**SELECTION:**
- Appointed: October 1129
- Term ended: 16 April 1148
- Predecessor: Robert Peche
- Successor: Walter Durdent
- Other posts: Archdeacon, either of Buckingham or Lincoln

Orders
- Consecration: 22 December 1129

Personal details
- Died: 16 April 1148
- Denomination: Catholic

= Roger de Clinton =

Roger de Clinton (died 1148) was a medieval Bishop of Coventry and Lichfield.

==Life==

Clinton was the nephew of Geoffrey de Clinton, an advisor to King Henry I of England.

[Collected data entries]
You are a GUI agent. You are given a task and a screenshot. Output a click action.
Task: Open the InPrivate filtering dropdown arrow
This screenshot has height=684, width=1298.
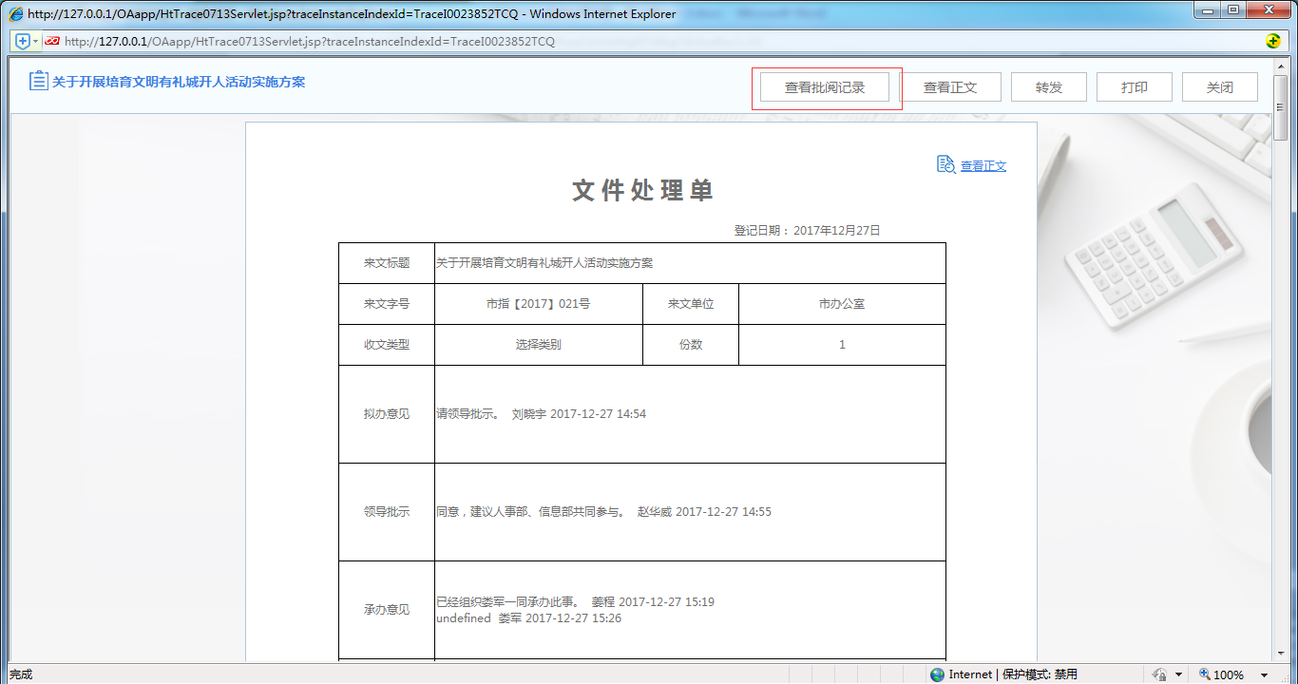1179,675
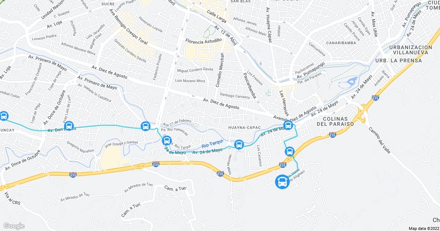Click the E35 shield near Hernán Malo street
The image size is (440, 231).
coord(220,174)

**CHALLENGE A:** Shorten the paragraph in the Roger de Clinton text that begins "Clinton was the nephew" while keeping its main facts.
**CHALLENGE B:** Write out the Roger de Clinton text starting at "Roger de Clinton (died" and ending at "I of England.", swapping "nephew" for "grandson".

**FINISHED ANSWER A:** Clinton's uncle, Geoffrey de Clinton, advised King Henry I of England.

**FINISHED ANSWER B:**
Roger de Clinton (died 1148) was a medieval Bishop of Coventry and Lichfield.

==Life==

Clinton was the grandson of Geoffrey de Clinton, an advisor to King Henry I of England.